Copy the material below word for word, leaving out the pictures.

——————————

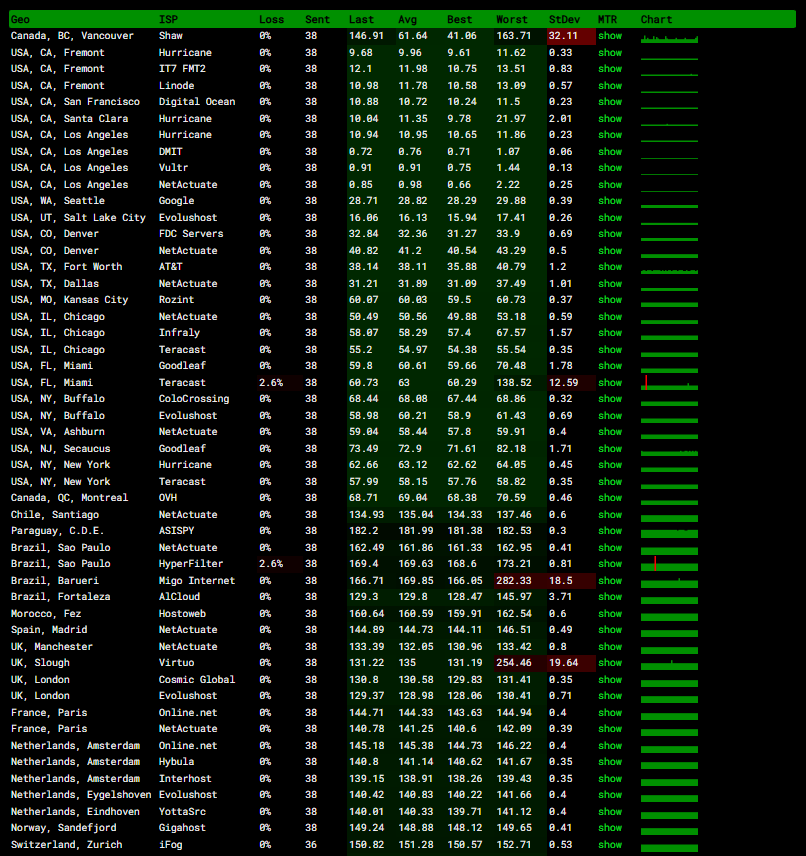Click show link in Google Seattle row
806x856 pixels.
pyautogui.click(x=609, y=201)
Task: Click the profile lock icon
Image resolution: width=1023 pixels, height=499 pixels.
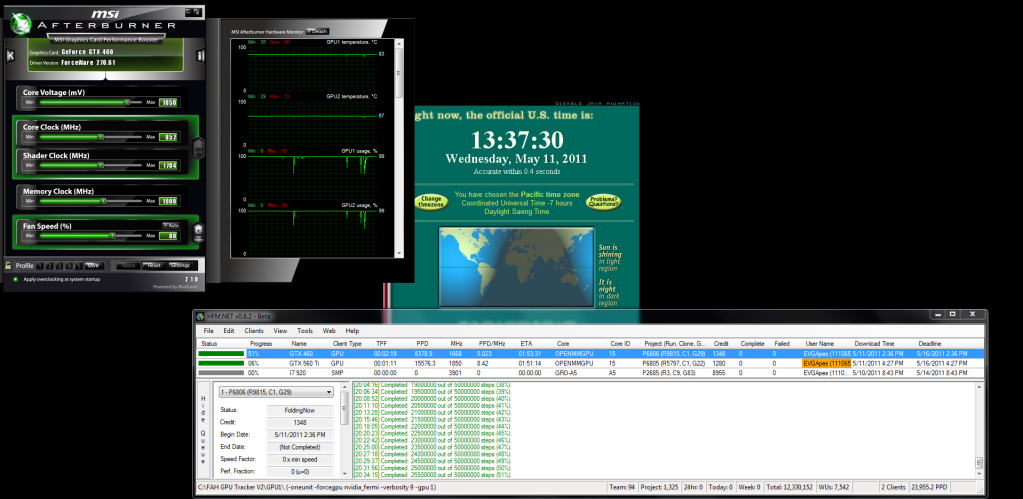Action: (x=9, y=265)

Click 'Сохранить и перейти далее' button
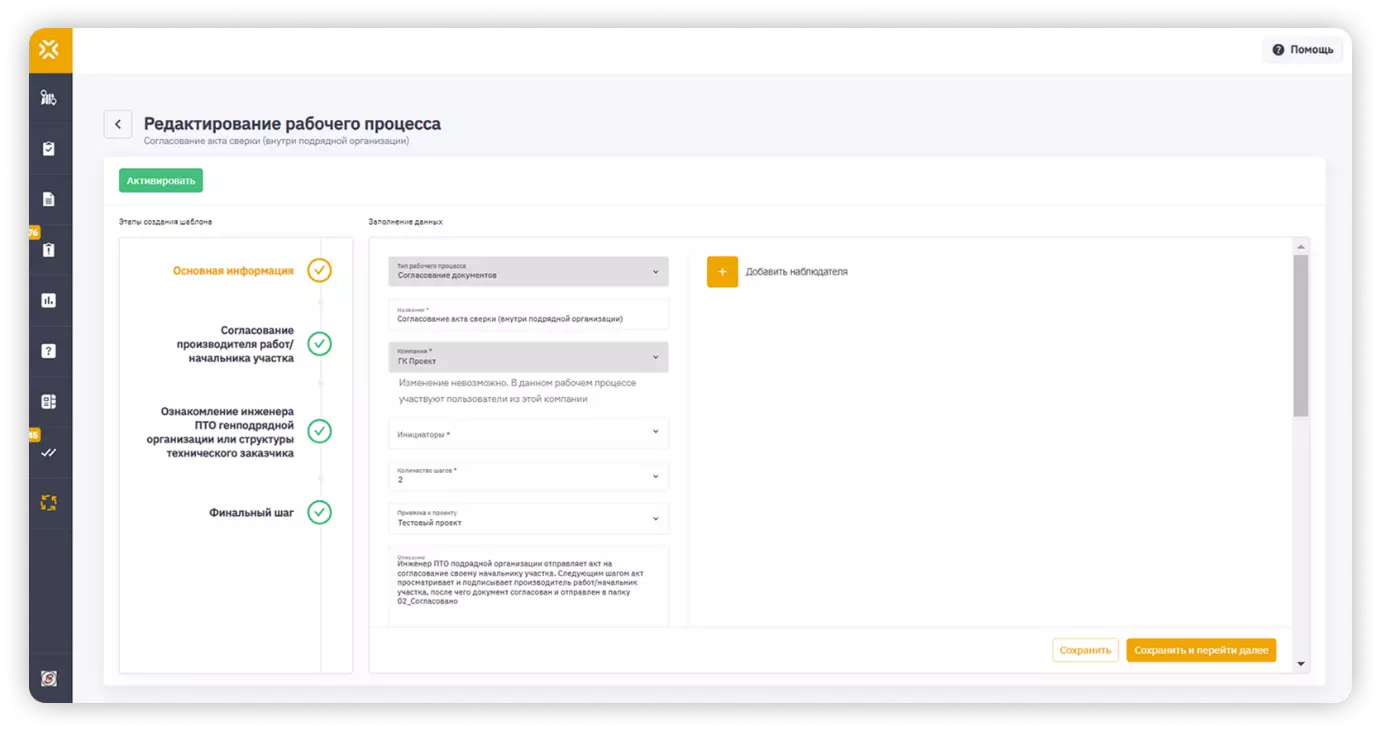[1200, 650]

——————————

**Task result:**
Click show link in Google Seattle row
806x856 pixels.
pyautogui.click(x=609, y=201)
Task: Click the profile lock icon
Image resolution: width=1023 pixels, height=499 pixels.
Action: (x=9, y=265)

Click 'Сохранить и перейти далее' button
[1200, 650]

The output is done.